Estas cifras se inscriben en un contexto más amplio que ya documentamos en esta redacción: desde el inicio de la gestión libertaria, las transferencias a universidades acumularon un recorte real superior al 20%, según datos del Foro Economía y Trabajo; y el propio organismo de verificación Chequeado señaló que el financiamiento universitario sufrió recortes reales de hasta el 31,6% en los primeros tramos de la gestión Milei.

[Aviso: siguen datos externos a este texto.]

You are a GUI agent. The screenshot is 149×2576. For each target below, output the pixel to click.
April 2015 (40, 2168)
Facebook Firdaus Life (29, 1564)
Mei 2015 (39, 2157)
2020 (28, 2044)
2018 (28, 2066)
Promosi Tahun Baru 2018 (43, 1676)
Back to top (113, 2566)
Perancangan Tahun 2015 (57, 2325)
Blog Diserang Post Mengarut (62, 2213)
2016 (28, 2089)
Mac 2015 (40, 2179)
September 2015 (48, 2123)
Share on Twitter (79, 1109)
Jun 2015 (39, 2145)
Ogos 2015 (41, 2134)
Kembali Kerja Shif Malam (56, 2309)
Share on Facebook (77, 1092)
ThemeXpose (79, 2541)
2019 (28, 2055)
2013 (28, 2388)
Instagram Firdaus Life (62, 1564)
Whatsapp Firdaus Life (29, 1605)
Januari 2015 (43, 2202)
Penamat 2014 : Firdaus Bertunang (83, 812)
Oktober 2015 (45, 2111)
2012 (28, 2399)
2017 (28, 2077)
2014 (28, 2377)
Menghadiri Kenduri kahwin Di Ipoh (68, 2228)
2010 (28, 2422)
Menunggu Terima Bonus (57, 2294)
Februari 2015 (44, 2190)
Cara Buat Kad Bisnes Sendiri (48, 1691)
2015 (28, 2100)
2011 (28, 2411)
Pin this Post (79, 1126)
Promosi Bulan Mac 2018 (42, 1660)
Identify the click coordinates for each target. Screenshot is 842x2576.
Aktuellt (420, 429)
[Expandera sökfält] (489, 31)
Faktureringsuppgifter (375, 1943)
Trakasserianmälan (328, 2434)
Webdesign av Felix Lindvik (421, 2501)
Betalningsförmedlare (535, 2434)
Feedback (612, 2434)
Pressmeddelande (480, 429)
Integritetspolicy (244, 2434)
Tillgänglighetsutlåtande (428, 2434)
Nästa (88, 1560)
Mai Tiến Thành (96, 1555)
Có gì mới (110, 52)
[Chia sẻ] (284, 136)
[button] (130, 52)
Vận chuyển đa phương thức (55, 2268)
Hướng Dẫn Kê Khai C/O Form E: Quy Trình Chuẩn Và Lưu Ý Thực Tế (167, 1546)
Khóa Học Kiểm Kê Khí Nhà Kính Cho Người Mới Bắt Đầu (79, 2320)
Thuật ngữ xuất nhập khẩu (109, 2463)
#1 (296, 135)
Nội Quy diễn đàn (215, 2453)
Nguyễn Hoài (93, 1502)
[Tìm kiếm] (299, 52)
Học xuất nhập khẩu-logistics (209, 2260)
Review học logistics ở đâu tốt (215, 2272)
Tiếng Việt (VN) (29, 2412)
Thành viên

Un dato adicional que aporta dimensión social al conflicto: según la Encuesta Permanente de Hogares (EPH), dos tercios de los estudiantes de la universidad pública pertenecen al 60% más pobre de la sociedad. El ajuste sobre la educación superior no golpea a una élite; golpea, en su inmensa mayoría, a los sectores populares.

La ley existe, el Gobierno no la cumple

El reclamo del sector docente tiene un núcleo jurídico concreto: la plena aplicación de la Ley de Financiamiento Universitario, cuya vigencia los propios tribunales ratificaron con fallos favorables al sector. Si esa norma se aplicara, un docente que hoy cobra 260.000 pesos pasaría a percibir 400.000 pesos, lo que equivaldría a pasar de 6.800 pesos a 10.200 pesos por hora de clase, según los cálculos difundidos por Quiroga.

Frente a las excusas esgrimidas por la administración Milei, como la exigencia de auditorías previas a cualquier recomposición salarial, Quiroga recordó que las auditorías ya existen y funcionan: las facultades de Económicas, Derecho y Medicina de la UBA fueron auditadas en 2024 y sus informes aprobados por unanimidad. Además, «muchas otras universidades firmaron convenios con SIGEN», precisó el investigador.

El argumento del cobro de aranceles a estudiantes extranjeros también fue desactivado con datos: los estudiantes extranjeros representan aproximadamente 83.000 personas, apenas el 4% de la matrícula total. La cifra es marginal frente al déficit estructural de financiamiento.

Un punto central que los propios docentes subrayan para despejar confusiones es el siguiente: no son las universidades las que pagan los sueldos, sino el Estado Nacional. Y los salarios representan el 90% del presupuesto total de las universidades. Quien decide los aumentos, quien los frena, es el Gobierno de Javier Milei.